This paper studies an attacker against a cyber-physical system (CPS) whose goal is to move the state of a CPS to a target state while ensuring that his or her probability of being detected does not exceed a given bound. The attacker’s probability of being detected is related to the nonnegative bias induced by his or her attack on the CPS’s detection statistic. We formulate a linear quadratic cost function that captures the attacker’s control goal and establish constraints on the induced bias that reflect the attacker’s detection-avoidance objectives. When the attacker is constrained to be detected at the false-alarm rate of the detector, we show that the optimal attack strategy reduces to a linear feedback of the attacker’s state estimate. In the case that the attacker’s bias is upper bounded by a positive constant, we provide two algorithms – an optimal algorithm and a sub-optimal, less computationally intensive algorithm – to find suitable attack sequences. Finally, we illustrate our attack strategies in numerical examples based on a remotely-controlled helicopter under attack.

## I Introduction

Security vulnerabilities in cyber-physical systems (CPS), systems that interface sensing, communication, and control with an underlying physical process, allow for sophisticated cyber attacks that cause catastrophic physical harm. In the past, events such as StuxNet [1] and the Maroochy Sewage Control Incident [2] have demonstrated the vulnerability of industrial processes. More recently, cyber-physical attacks have targeted automobiles [3], military vehicles [4], and commercial drones [5]. These examples show that CPS remain susceptible to cyber-attacks, and, in response, there have been significant efforts to improve the security of CPS.

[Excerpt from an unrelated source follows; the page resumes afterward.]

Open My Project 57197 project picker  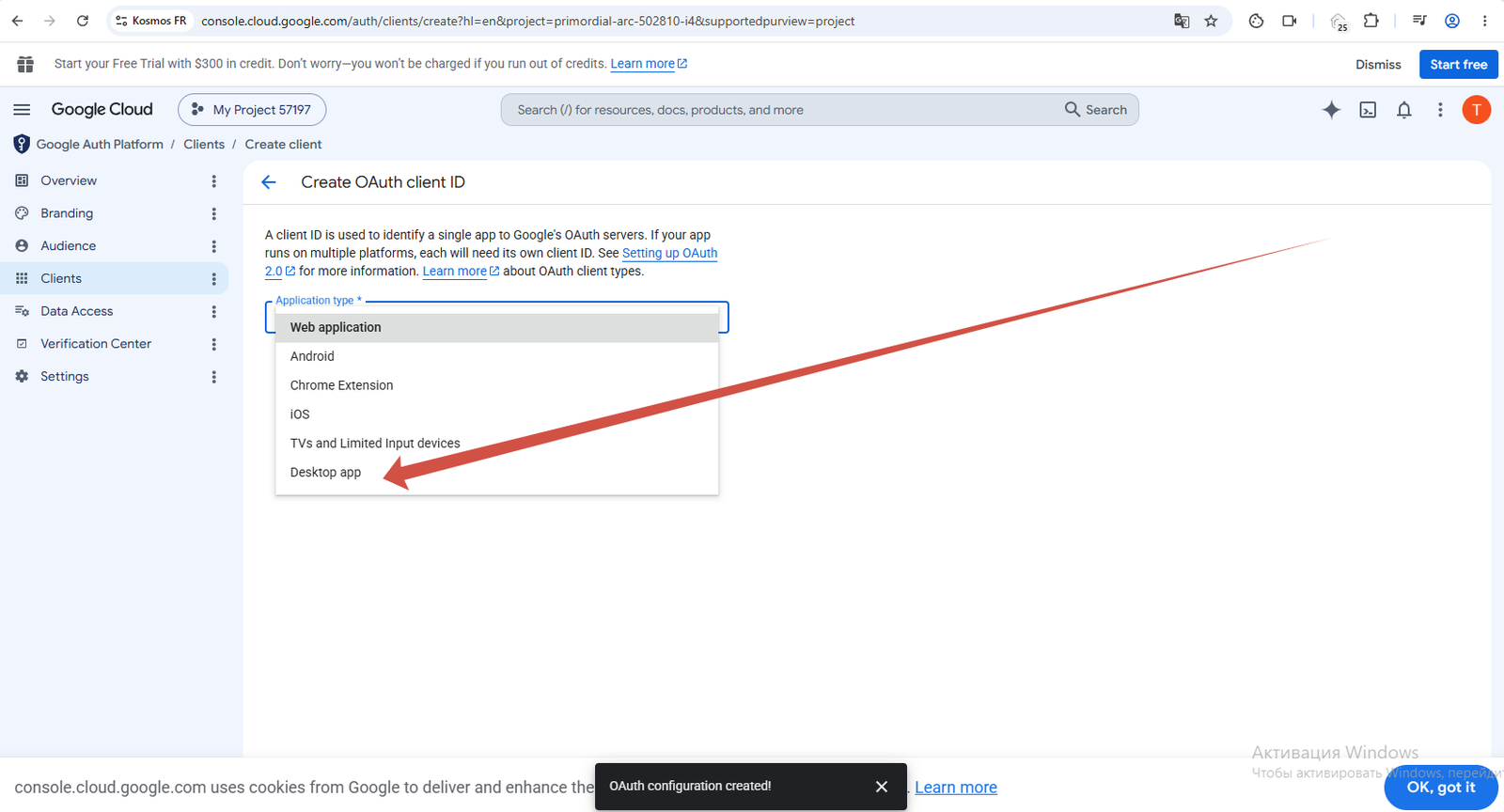point(252,110)
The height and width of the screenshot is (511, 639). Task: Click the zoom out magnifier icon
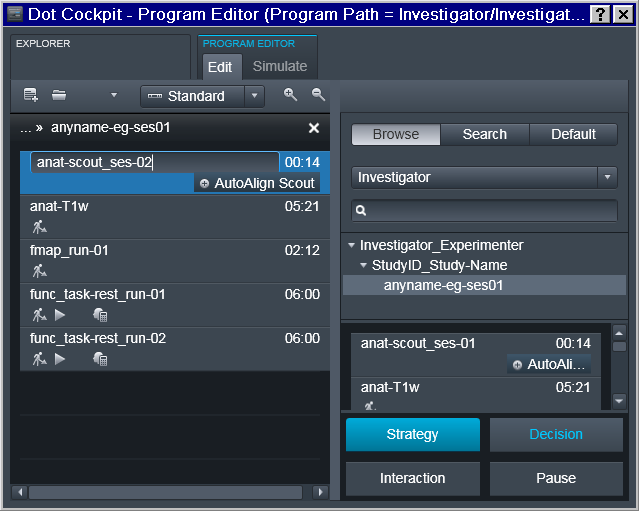tap(318, 95)
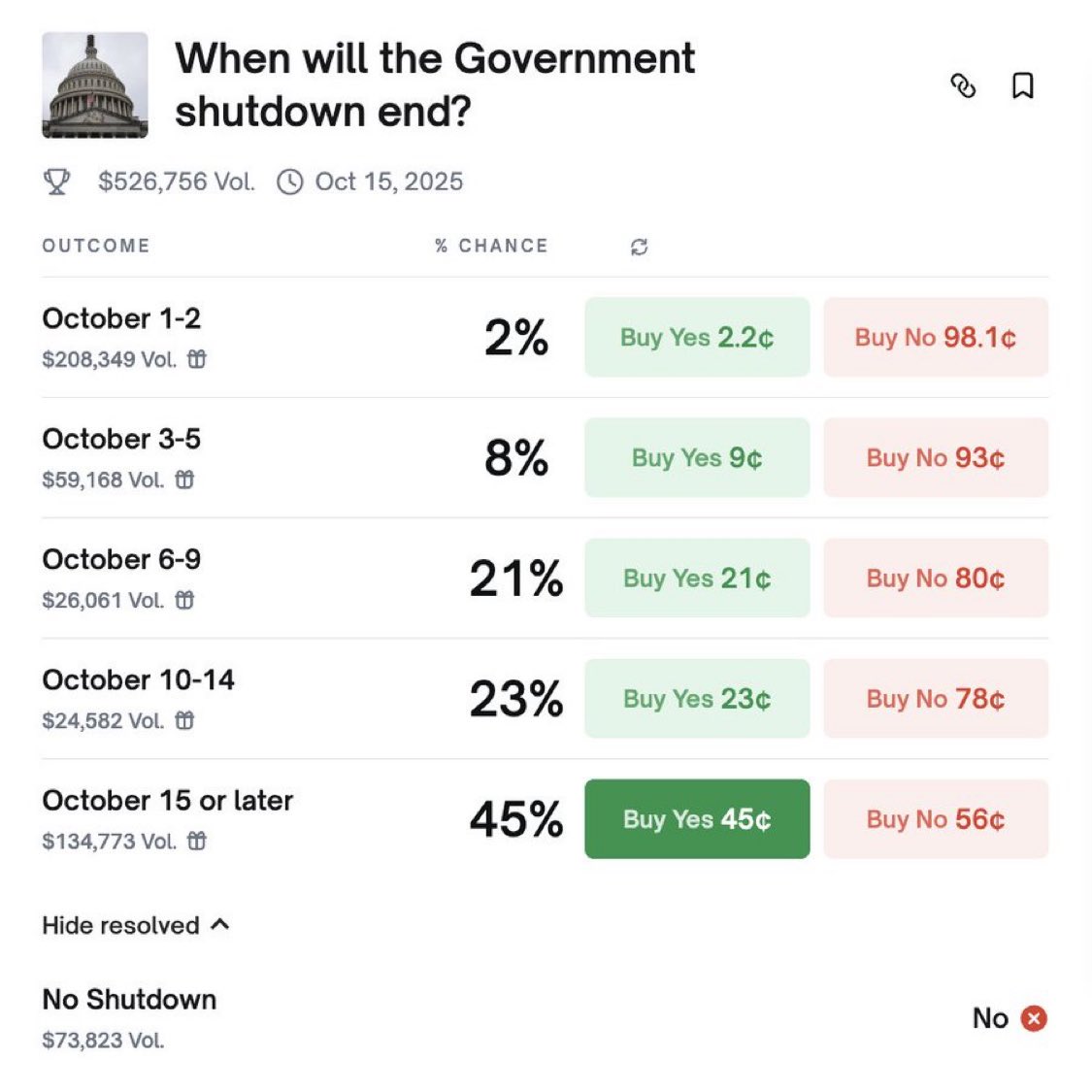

Part of the effort in improving cyber-physical security has been devoted to categorizing different types of attacks and developing security countermeasures for each type [1, 6]. One particular type of attack is the integrity attack, in which an attacker manipulates the CPS’s sensor readings and alters its actuator control signals [6, 7]. Prior work has analyzed CPS security sensor attacks, determining the fundamental limits of attack detection [8] and developing methods to reconstruct sensor attacks [9, 10, 11]. Existing work has also studied the capabilities of an integrity attacker, relating the ability of the attacker to perform undetectable attacks to certain geometric control-theoretic properties of the CPS [12, 13, 14]. For systems affected by process and sensor noise, references [7] and [15] characterize the state estimation error caused by an attacker who tries to avoid detection.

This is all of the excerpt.